> **ESTRATTO SELEZIONATO**:
########################################
Pubblicato il 11/05/2023

N. 04768/2023REG.PROV.COLL.

N. 09825/2022 REG.RIC.

REPUBBLICA ITALIANA

IN NOME DEL POPOLO ITALIANO

Il Consiglio di Stato

in sede giurisdizionale (Sezione Terza)

ha pronunciato la presente

SENTENZA

sul ricorso numero di registro generale 9825 del 2022, proposto da
-OMISSIS-, in persona del legale rappresentante pro tempore, rappresentato e difeso dall'avvocato C F, con domicilio digitale come da PEC da Registri di Giustizia e domicilio eletto presso il suo studio in Roma, viale Angelico n. 90;

contro

Ministero dell'Interno, Questura Roma, in persona del legale rappresentante pro tempore, rappresentati e difesi dall'Avvocatura Generale dello Stato, domiciliataria ex lege in Roma, via dei Portoghesi, 12;

per la riforma

della sentenza del Tribunale Amministrativo Regionale per il Lazio (Sezione Prima) n. -OMISSIS-, resa tra le parti


Visti il ricorso in appello e i relativi allegati;

Visti gli atti di costituzione in giudizio di Ministero dell'Interno e di Questura Roma;

Visti tutti gli atti della causa;

Relatore nell'udienza pubblica del giorno 9 marzo 2023 il Pres. M C e viste le conclusioni delle parti come da verbale di udienza.

Ritenuto e considerato in fatto e diritto quanto segue.


FATTO

Con provvedimento del 26 marzo 2015, il Questore di Roma ha revocato il permesso di soggiorno UE di lungo periodo del cittadino -OMISSIS- e ha respinto l’istanza per il rinnovo dello stesso, presentata in data 14.12.2013.

Il provvedimento è motivato sulla base della sentenza della Corte d’Appello di Roma del 19.02.2008, che ha condannato l’odierno appellante per violenza sessuale su minore in concorso ex artt. 81 e 609 bis c.p. e violenza privata ex art. 610 c.p. alla pena di 4 anni di reclusione, interdizione dai pubblici uffici per cinque anni, interdizione dall’esercizio della tutela e curatela. La Questura, peraltro, ha formulato un giudizio di pericolosità sociale del richiedente, anche in considerazione della durata della permanenza sul territorio dello Stato e del mancato inserimento sociale dell’interessato.
########################################
> **DESCRIZIONE DELL'ATTIVITÀ**:
Per favore, ricopia parola per parola dall'estratto selezionato qui sopra il brano che inizia con "della sentenza del Tribunale" e prosegue fino a "diritto quanto segue." incluso.

> **DATI FORNITI**:
########################################
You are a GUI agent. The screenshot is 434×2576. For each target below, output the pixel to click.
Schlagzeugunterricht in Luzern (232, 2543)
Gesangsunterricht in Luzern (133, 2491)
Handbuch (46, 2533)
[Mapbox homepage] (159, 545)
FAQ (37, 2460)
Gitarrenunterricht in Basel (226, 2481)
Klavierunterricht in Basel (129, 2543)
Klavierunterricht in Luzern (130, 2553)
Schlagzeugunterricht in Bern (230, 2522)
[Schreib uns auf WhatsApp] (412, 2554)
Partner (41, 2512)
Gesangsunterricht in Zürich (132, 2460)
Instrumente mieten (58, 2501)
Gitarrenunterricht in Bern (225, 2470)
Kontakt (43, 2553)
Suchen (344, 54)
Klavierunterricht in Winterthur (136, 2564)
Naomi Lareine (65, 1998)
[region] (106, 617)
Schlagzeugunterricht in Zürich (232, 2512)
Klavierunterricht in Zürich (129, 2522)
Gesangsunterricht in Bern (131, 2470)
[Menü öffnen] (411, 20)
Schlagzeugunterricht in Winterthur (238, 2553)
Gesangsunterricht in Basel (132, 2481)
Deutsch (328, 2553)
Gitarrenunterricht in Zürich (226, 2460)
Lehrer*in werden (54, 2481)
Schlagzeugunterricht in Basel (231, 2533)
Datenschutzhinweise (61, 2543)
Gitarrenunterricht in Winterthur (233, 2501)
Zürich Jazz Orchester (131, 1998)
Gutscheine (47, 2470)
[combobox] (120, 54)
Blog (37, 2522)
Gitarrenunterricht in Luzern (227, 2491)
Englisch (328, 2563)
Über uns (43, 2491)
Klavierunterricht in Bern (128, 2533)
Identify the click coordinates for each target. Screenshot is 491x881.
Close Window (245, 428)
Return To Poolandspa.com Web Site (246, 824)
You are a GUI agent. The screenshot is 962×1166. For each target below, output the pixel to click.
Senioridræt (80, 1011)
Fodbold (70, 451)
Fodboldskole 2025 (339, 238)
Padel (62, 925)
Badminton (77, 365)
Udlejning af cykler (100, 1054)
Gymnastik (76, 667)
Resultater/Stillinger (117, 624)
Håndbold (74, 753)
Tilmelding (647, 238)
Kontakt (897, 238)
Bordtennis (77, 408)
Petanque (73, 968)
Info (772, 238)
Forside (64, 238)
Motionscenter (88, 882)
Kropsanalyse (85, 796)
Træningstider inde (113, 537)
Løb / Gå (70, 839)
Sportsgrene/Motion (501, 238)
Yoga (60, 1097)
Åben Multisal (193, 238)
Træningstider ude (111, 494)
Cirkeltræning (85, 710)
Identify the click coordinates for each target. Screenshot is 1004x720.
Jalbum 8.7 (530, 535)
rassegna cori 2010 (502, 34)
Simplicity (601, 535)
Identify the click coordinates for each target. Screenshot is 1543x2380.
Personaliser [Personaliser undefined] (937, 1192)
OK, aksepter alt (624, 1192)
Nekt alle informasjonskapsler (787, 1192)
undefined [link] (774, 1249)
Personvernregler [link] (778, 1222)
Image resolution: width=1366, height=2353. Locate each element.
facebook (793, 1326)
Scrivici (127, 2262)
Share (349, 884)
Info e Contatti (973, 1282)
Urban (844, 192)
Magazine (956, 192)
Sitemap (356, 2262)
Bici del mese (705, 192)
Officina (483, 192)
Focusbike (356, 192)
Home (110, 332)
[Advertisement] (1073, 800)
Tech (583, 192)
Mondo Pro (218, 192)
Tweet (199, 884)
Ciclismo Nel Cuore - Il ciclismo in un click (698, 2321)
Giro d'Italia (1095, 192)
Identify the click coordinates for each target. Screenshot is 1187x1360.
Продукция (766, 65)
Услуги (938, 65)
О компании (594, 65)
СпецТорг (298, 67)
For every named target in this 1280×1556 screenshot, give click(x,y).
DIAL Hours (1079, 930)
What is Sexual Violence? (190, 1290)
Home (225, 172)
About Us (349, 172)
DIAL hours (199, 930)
########################################
> **SOLUZIONE PROPOSTA**:
della sentenza del Tribunale Amministrativo Regionale per il Lazio (Sezione Prima) n. -OMISSIS-, resa tra le parti


Visti il ricorso in appello e i relativi allegati;

Visti gli atti di costituzione in giudizio di Ministero dell'Interno e di Questura Roma;

Visti tutti gli atti della causa;

Relatore nell'udienza pubblica del giorno 9 marzo 2023 il Pres. M C e viste le conclusioni delle parti come da verbale di udienza.

Ritenuto e considerato in fatto e diritto quanto segue.